Aim of the exercise
Check each line of the listing for the word "Open" and report how many lines contain it, giving nothing but the number.

Material supplied

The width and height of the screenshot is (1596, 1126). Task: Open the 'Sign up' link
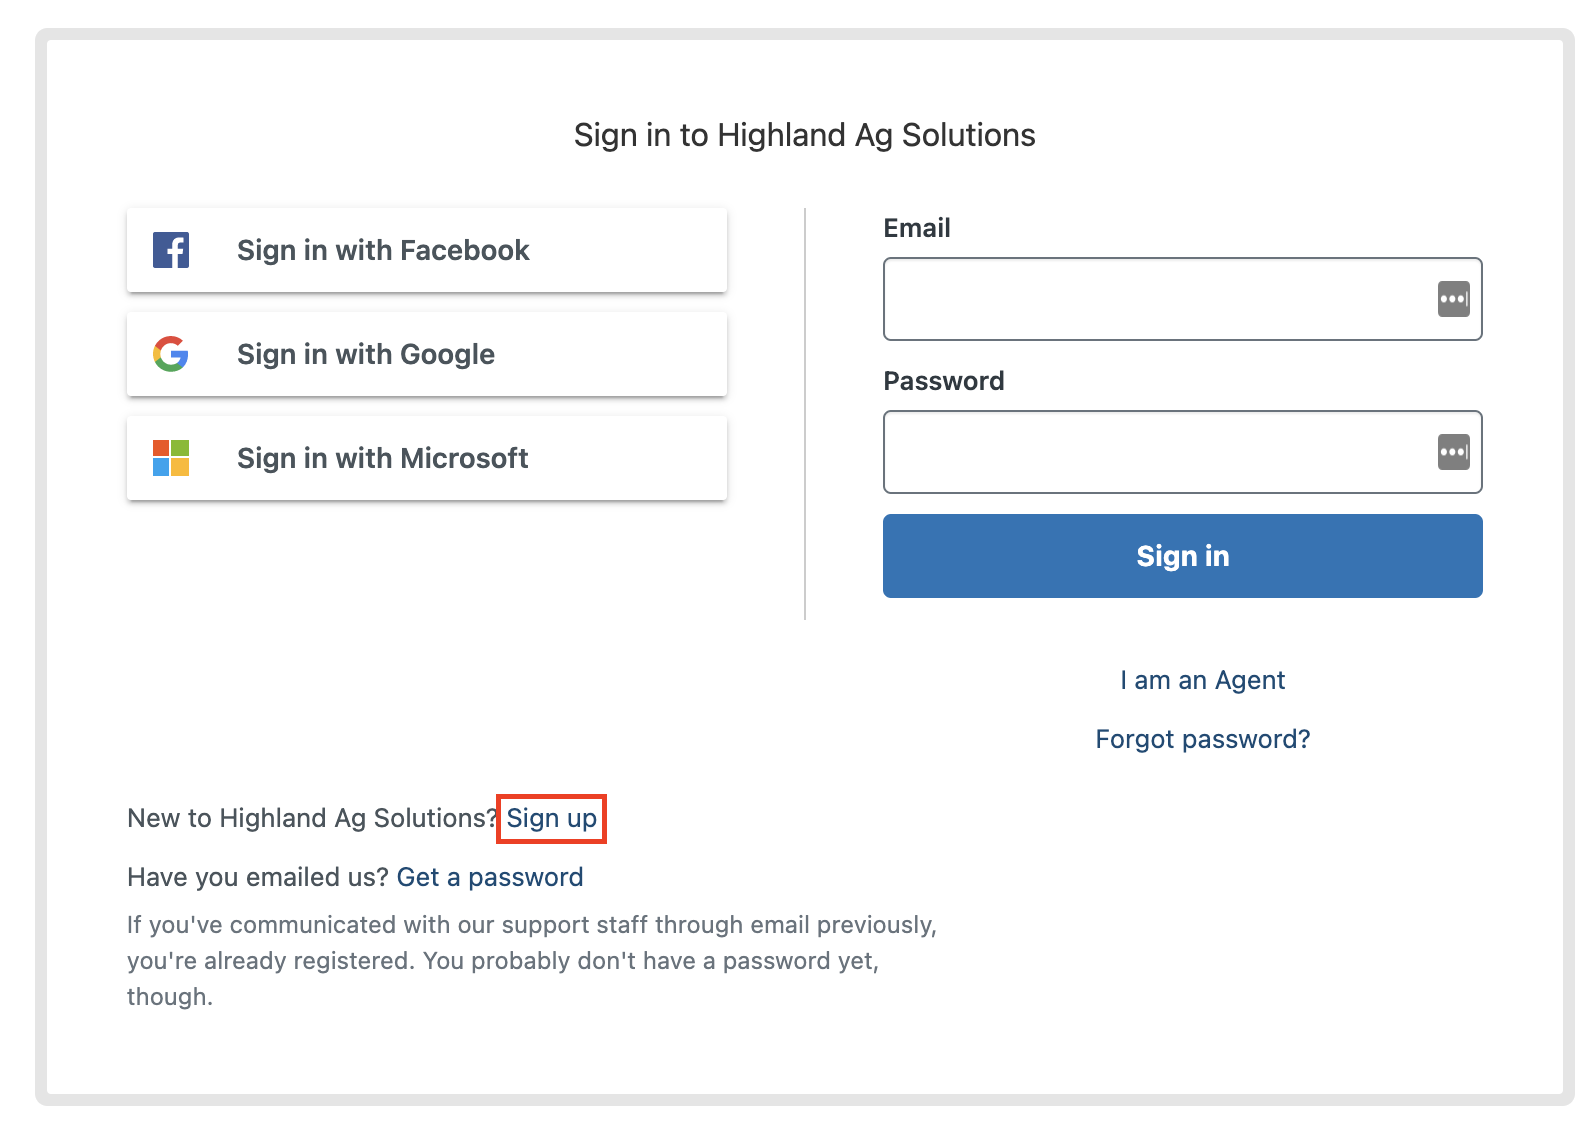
--
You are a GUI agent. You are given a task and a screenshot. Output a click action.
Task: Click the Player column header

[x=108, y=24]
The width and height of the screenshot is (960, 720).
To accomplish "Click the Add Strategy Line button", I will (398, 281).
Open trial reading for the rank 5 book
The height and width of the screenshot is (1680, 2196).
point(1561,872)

Output of the exercise
2